Agronomy and Horticulture Department


Date of this Version



Weed Science, 1995. Volume 43:269-275


A simulation model was developed to predict the population dynamics and economics of velvetleaf control in a corn-soy bean rotation. Data compiled from the literature were used to parameterize the model f or two situations, one in which velvetleaf was infected by a Verticillium spp. wilt and one without infection. Verticillium was assumed to have no effect on corn or soybean yield. In the absence of control, simulated seed bank densities of a Verticillium-infected velvetleaf population were 5 to 50 times lower than for an uninfected velvetleaf population. The model was used to evaluate a threshold weed management strategy under the assumption that velvetleaf was the only weed and bentazon the only herbicide available for its control. In the absence of Verticillium, an economic optimum threshold of 2.5 seedlings 100 m-2 afforded the highest economic returns after 20 yr. of simulation. Simulations in which velvetleaf was infected in 8 out of 20 randomly assigned years indicated a 6% increase in annualized net return and an 11%reduction in the number of years that control was necessary. Sensitivity analysis indicated the parameter estimates having the greatest impact on economic optimum threshold were seedling emergence and survival, maximum seed production, and herbicide efficacy. Under an economic optimum threshold of 2.5 seedlings 100 m-2, management practices that manipulate the most sensitive demographic processes increased annualized net return by up to 13 % and reduced long-term herbicide use by up to 26%. Results demonstrate that combining an economic optimum threshold with alternative weed management strategies may increase economic return and reduce herbicide use. Nomenclature: Bentazon [3-(1-methylethyl)-(1H)-2,1,3-ben-zothiadiazin-4(3H)-one2 ,2-dioxide]; velvetleaf, Abutilon theophrasti Medicus #3 ABUTH; soybean, Glycine max (L.) Merr. 'Evans'; corn, Zea mays L.

Complete the following
- a) Sum up the velvetleaf abstract in two sentences.
- b) Answer these questions using the velvetleaf abstract:
(i) With no control, how much lower were simulated seed bank densities for Verticillium-infected velvetleaf than for uninfected velvetleaf?
(ii) Which herbicide was assumed to be the only one available for velvetleaf control?
(iii) Which parameter estimates had the greatest impact on the economic optimum threshold?

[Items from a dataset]
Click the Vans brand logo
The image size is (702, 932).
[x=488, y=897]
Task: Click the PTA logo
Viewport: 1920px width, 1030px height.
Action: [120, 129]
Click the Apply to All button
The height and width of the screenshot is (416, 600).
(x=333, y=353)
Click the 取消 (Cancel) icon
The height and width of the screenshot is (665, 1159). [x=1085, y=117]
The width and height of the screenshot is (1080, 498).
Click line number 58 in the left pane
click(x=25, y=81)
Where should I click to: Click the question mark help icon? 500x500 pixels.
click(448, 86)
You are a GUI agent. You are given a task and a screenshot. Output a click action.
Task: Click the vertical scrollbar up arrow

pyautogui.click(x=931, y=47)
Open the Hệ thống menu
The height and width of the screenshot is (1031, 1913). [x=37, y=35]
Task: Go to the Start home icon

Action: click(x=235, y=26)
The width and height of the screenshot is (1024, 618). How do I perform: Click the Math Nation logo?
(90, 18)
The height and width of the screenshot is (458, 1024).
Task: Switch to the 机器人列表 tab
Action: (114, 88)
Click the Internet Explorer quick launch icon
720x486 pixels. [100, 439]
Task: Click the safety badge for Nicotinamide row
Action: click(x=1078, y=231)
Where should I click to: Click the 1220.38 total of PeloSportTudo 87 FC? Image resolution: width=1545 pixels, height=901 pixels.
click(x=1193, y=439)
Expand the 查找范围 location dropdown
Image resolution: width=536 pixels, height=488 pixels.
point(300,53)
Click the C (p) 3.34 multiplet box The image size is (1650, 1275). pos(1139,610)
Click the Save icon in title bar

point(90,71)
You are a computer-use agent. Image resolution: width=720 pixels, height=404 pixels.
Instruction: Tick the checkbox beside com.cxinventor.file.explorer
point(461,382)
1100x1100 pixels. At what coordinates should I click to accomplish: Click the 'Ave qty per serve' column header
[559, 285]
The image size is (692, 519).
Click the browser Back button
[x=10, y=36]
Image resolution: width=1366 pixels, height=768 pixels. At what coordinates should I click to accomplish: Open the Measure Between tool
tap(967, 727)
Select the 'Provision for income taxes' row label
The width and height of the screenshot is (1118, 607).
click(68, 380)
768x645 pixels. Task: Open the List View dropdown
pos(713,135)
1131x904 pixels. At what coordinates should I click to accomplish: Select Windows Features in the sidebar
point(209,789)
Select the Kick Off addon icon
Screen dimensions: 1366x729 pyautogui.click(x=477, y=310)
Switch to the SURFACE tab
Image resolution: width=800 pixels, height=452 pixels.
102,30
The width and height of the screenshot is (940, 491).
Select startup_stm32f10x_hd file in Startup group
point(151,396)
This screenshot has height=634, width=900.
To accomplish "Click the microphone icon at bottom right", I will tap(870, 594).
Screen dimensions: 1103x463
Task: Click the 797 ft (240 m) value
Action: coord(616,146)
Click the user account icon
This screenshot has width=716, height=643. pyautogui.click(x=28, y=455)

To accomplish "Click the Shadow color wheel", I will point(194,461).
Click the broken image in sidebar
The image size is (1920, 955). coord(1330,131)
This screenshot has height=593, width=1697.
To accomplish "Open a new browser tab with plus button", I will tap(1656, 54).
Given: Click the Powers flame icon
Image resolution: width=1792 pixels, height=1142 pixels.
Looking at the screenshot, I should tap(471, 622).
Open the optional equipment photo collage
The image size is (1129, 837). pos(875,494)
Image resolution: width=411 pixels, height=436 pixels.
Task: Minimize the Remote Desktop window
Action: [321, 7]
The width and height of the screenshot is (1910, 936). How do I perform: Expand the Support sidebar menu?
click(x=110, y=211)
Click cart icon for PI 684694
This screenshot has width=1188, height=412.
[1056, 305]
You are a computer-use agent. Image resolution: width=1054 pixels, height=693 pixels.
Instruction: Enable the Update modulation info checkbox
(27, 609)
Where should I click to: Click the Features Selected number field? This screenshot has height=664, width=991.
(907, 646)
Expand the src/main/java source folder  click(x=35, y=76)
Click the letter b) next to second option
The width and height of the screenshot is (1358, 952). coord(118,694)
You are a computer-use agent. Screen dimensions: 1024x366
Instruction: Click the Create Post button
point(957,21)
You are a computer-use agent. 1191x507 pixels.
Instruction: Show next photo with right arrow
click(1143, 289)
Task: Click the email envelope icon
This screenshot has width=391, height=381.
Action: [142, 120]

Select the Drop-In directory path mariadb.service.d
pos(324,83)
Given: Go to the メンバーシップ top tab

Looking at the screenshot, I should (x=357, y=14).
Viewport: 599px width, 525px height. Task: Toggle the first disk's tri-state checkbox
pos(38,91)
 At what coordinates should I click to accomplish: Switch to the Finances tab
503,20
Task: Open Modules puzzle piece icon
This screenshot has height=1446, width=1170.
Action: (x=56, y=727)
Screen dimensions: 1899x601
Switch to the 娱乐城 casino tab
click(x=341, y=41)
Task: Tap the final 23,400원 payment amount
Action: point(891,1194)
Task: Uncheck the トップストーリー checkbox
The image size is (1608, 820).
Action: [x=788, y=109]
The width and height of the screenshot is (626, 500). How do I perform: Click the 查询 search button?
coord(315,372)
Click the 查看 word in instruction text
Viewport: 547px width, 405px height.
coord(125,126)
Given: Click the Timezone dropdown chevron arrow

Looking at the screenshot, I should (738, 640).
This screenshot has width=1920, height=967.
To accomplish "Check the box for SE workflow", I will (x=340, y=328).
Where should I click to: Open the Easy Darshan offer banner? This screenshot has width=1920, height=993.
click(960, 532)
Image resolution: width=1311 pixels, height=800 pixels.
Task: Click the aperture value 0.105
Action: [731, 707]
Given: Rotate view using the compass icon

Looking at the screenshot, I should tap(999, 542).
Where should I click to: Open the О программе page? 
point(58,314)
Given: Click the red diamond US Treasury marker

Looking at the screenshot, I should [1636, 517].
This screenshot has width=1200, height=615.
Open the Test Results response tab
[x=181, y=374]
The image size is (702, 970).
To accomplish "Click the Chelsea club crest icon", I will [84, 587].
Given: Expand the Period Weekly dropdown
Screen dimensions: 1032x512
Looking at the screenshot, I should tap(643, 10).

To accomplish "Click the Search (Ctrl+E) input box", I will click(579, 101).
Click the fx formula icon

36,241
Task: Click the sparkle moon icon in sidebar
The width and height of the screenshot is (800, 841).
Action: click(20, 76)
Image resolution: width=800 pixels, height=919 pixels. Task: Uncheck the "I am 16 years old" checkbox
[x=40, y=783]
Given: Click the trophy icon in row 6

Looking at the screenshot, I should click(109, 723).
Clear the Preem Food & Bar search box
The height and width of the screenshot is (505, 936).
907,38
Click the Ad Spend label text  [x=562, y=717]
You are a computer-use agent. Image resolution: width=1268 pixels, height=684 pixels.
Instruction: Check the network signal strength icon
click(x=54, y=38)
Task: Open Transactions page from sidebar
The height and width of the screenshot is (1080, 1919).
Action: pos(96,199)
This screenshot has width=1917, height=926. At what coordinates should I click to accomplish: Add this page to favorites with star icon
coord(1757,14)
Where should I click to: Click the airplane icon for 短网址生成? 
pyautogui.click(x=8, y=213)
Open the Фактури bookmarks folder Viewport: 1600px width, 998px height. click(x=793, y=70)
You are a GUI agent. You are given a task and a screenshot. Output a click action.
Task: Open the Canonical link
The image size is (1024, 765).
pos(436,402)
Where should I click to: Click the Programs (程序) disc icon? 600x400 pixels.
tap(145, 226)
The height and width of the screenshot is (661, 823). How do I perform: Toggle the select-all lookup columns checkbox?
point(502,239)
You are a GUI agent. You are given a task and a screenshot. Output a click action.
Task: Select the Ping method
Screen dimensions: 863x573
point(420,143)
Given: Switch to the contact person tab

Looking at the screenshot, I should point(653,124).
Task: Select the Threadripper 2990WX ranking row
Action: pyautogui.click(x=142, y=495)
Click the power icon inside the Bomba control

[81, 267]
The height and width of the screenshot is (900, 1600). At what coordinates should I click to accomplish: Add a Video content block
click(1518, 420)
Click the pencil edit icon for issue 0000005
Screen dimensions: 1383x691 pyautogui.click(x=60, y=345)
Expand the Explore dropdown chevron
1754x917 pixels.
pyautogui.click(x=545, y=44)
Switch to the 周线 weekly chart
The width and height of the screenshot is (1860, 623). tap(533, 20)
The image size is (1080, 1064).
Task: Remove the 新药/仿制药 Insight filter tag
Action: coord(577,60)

Outputs in order
- a) A simulation model was developed to predict the population dynamics and economics of velvetleaf control in a corn-soybean rotation, both with and without Verticillium wilt infecting the velvetleaf. Simulated Verticillium infection lowered seed bank densities and raised annualized net return, and under an economic optimum threshold of 2.5 seedlings per 100 m², practices aimed at the most sensitive demographic processes increased net return by up to 13% and cut long-term herbicide use by up to 26%.

- b)
(i) 5 to 50 times lower.
(ii) Bentazon.
(iii) Seedling emergence and survival, maximum seed production, and herbicide efficacy.